The proposal does not cover all activities regulated by Community law, but only important types of pollution which can be attributed to individuals or legal persons. For instance, the directive would not apply to pollution caused by diffuse sources, even if it is widely covered by Community law setting up quality objectives.

b) Criminal Offences (Article 3)

In line with the principle that an action by the Community shall not go beyond what is necessary to achieve the objectives of the Treaty (Article 5 3 EC), the proposal covers polluting activities which usually cause or are likely to cause significant deterioration of or substantial damage to the environment. When committed by intention or serious negligence, those activities must be considered a criminal offence.
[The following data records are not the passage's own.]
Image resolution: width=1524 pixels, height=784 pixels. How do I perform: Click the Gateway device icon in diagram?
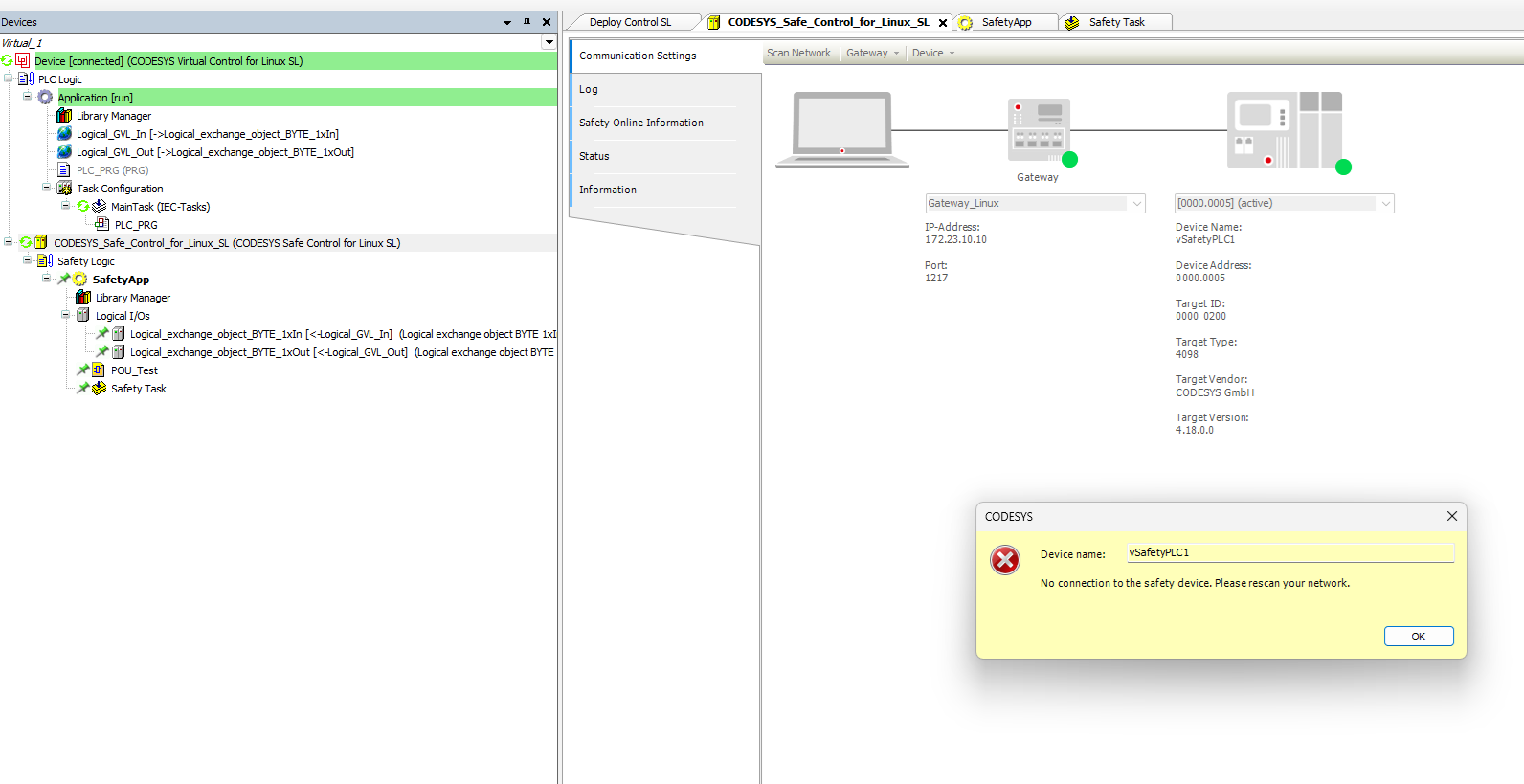[x=1039, y=131]
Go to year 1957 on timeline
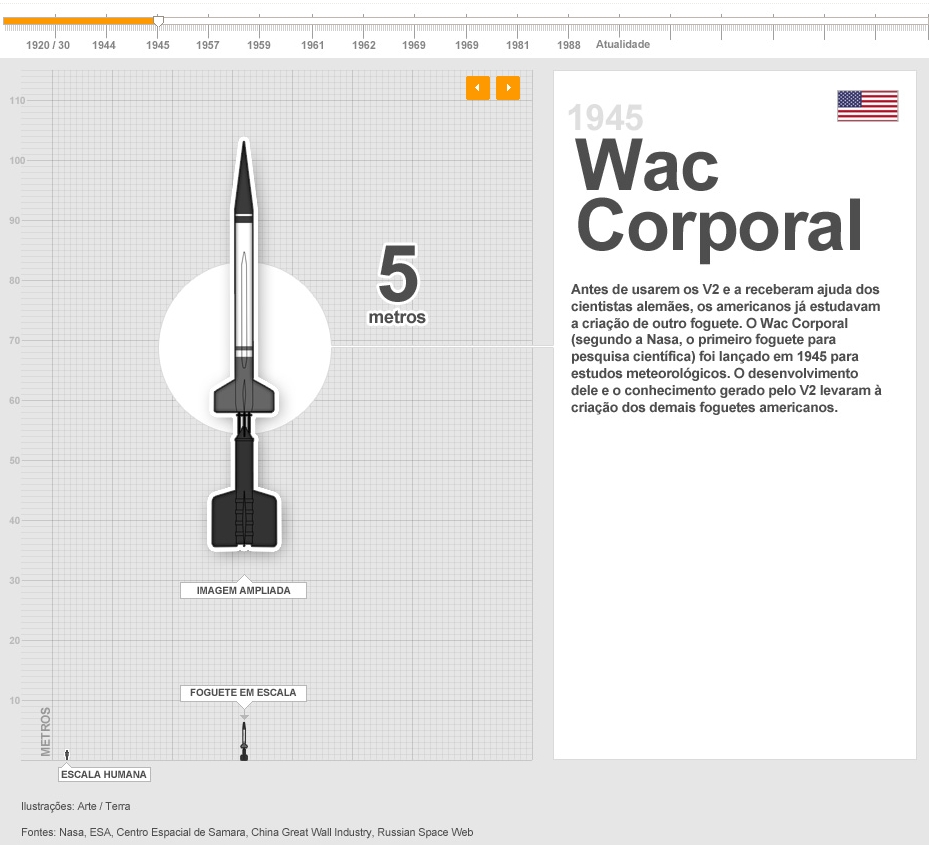 click(208, 45)
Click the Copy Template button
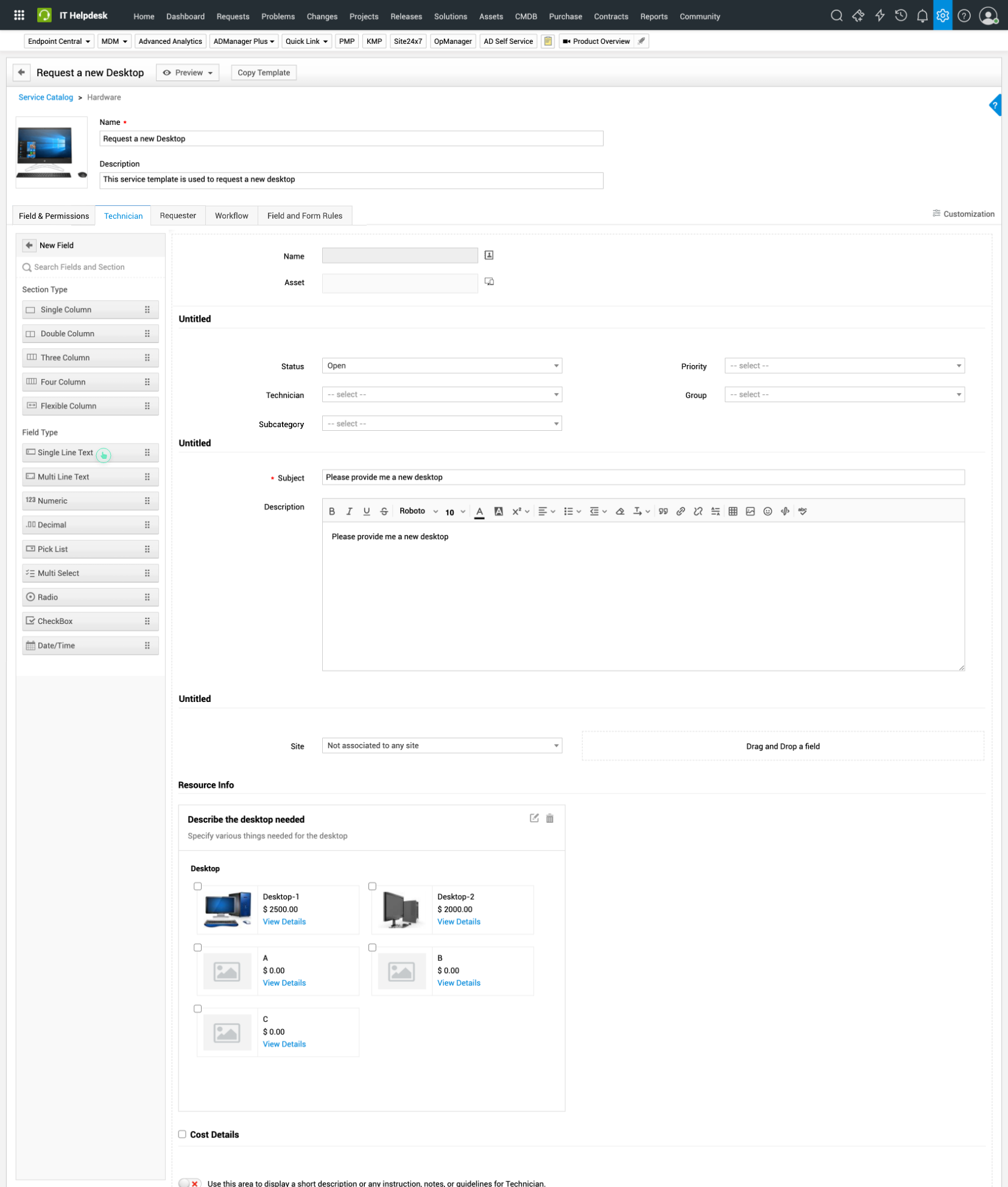 tap(264, 73)
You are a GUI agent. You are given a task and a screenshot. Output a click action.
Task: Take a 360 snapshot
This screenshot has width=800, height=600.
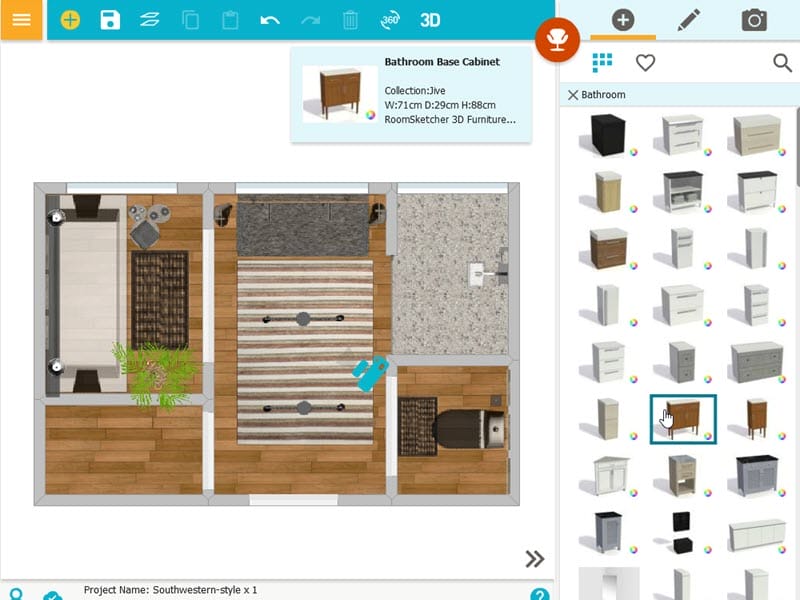click(x=390, y=19)
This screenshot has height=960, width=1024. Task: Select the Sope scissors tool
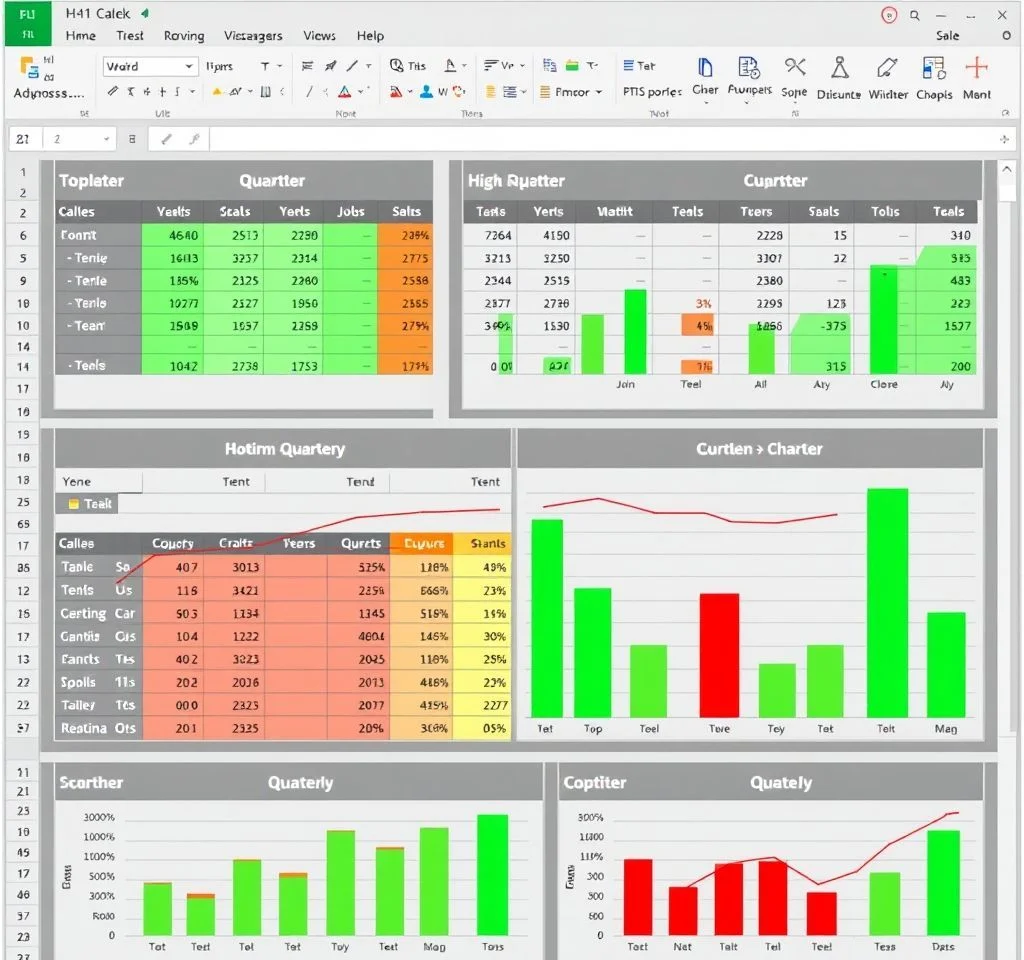pos(795,68)

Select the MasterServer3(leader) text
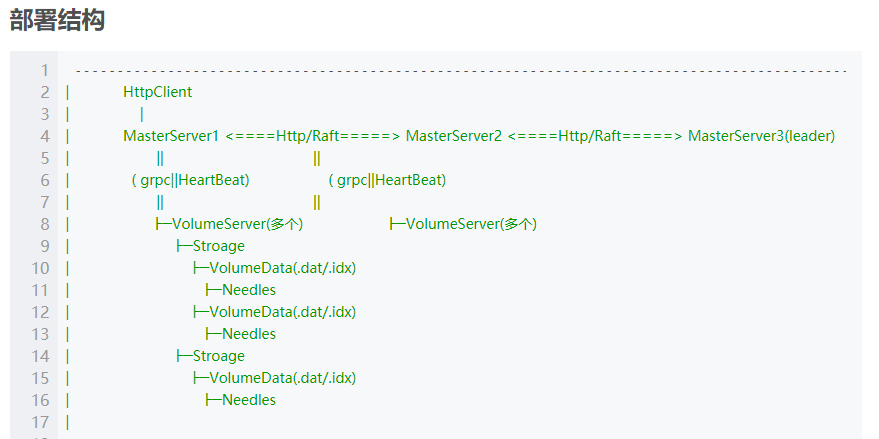click(x=761, y=136)
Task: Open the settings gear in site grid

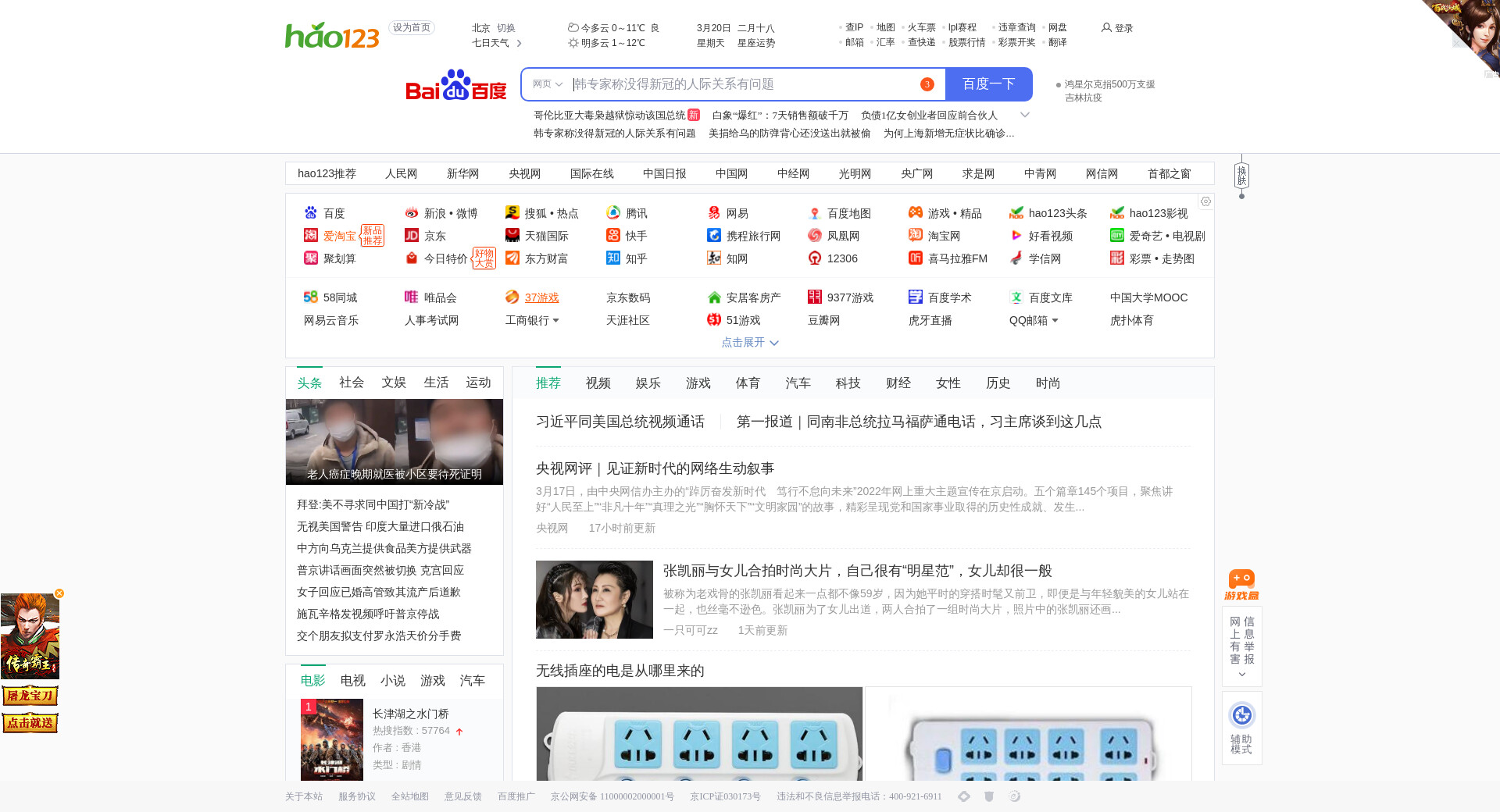Action: click(x=1205, y=201)
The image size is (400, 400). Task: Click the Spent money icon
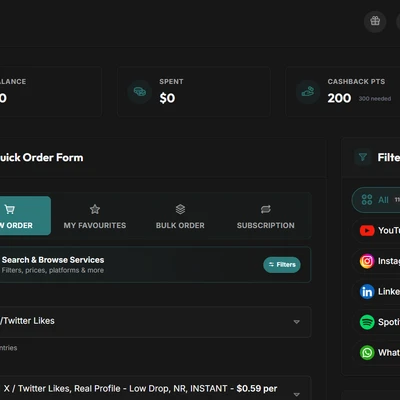140,92
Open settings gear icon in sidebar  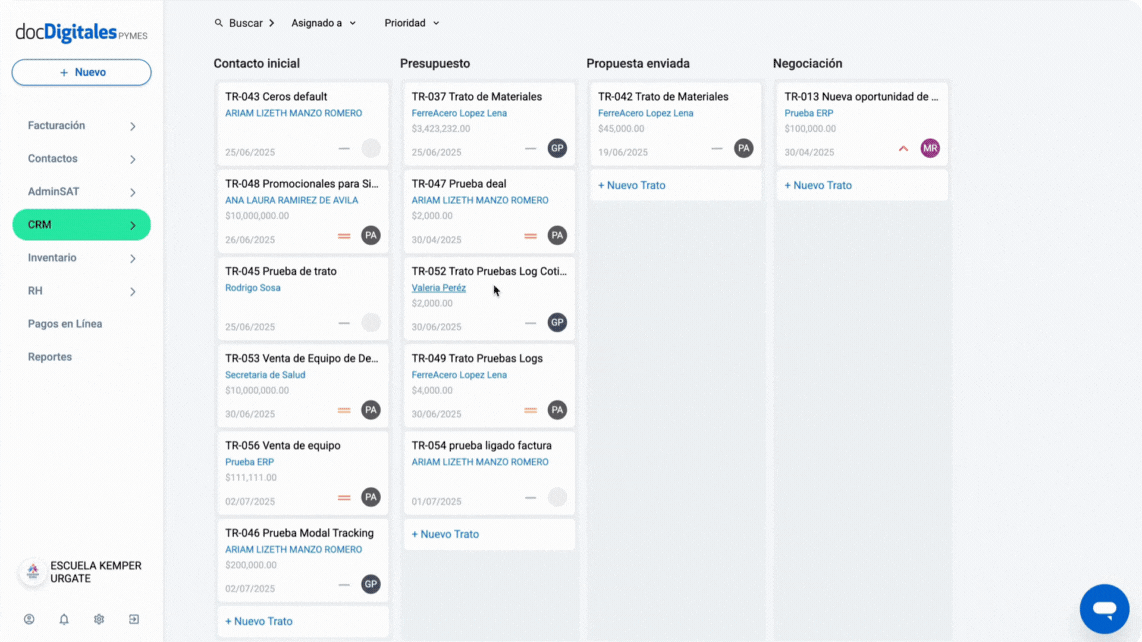[x=99, y=619]
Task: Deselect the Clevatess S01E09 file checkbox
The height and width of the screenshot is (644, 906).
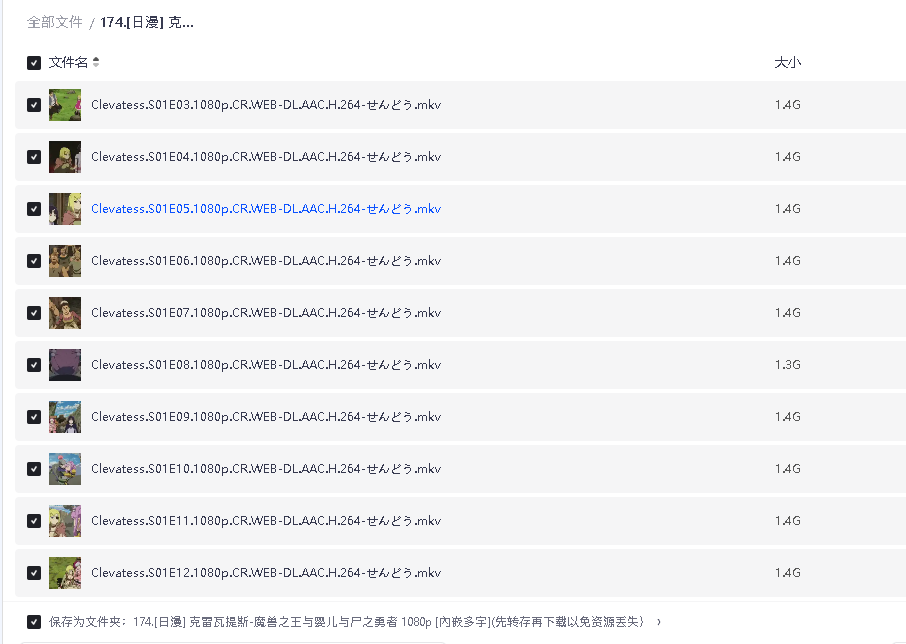Action: pyautogui.click(x=34, y=417)
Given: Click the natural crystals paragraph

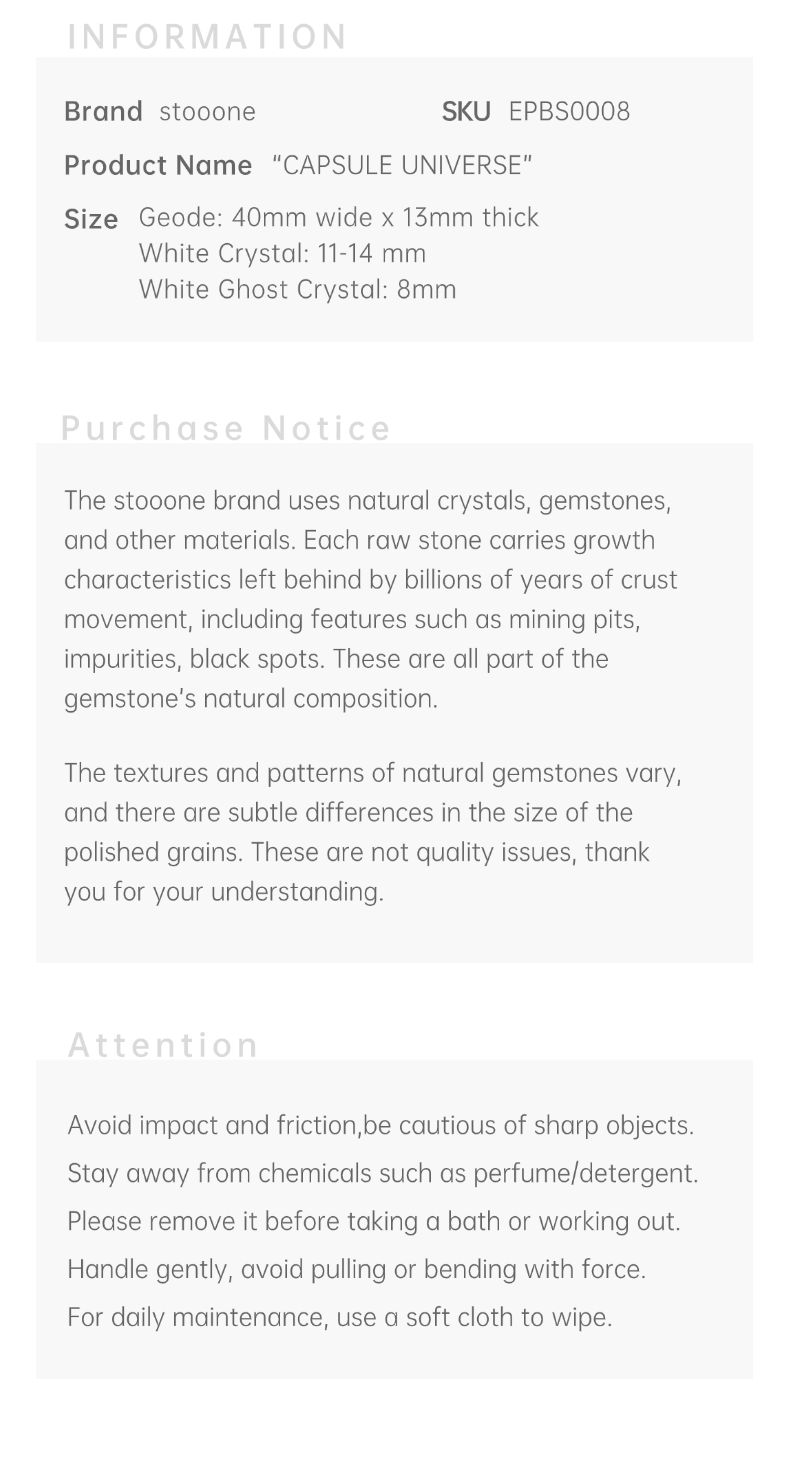Looking at the screenshot, I should 370,599.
Article 3 lists a number of breaches of obligations under Community environmental law and/or of national legal provisions which transpose these requirements into the national legal order. Only those obligations have been selected which constitute serious impairments of the environment. The fact that these activities continue to exist in parts of the Community is a strong indicator that existing sanctions do not always have the necessary deterrent effect.

For reasons of legal certainty, the Annex to the proposed directive sets out exhaustively the relevant Community provisions, which prohibit the activities described in Article 3. For all these cases, it is considered that, as a minimum, criminal sanctions are necessary in order to ensure a sufficient dissuasive effect throughout the Community. For the purposes of this directive, any future modification of the directives listed in the Annex will automatically apply to this directive. As regards future Community legislation, each text will regulate itself to which extent criminal sanctions shall have to be provided for.

Some of the activities listed in Article 3 have been prohibited per se by virtue of the different Community legislative provisions, regardless of whether there is evidence for a concrete harmful impact to the environment in a concrete, individual case. Community law considers such activities harmful or particularly dangerous to the environment. For this reason, these activities should also be considered criminal offences, as the risk for the environment lies in the activity as such, independently from an eventual damage that it causes.

The application of Community environmental law, which is to a large extent at the source of Member States' environmental law, is of considerable concern throughout the Community. As regards infringements for practical application, the environmental sector ranks first of all sectors which are monitored at Community level. The Commission will examine the setting up of a legal instrument to provide for criminal sanctions against unauthorised activities dealing with nuclear materials. This matter may have to be dealt with under the Treaty establishing the European Atomic Energy Community.

c) Sanctions, Participation and Instigation (Article 4)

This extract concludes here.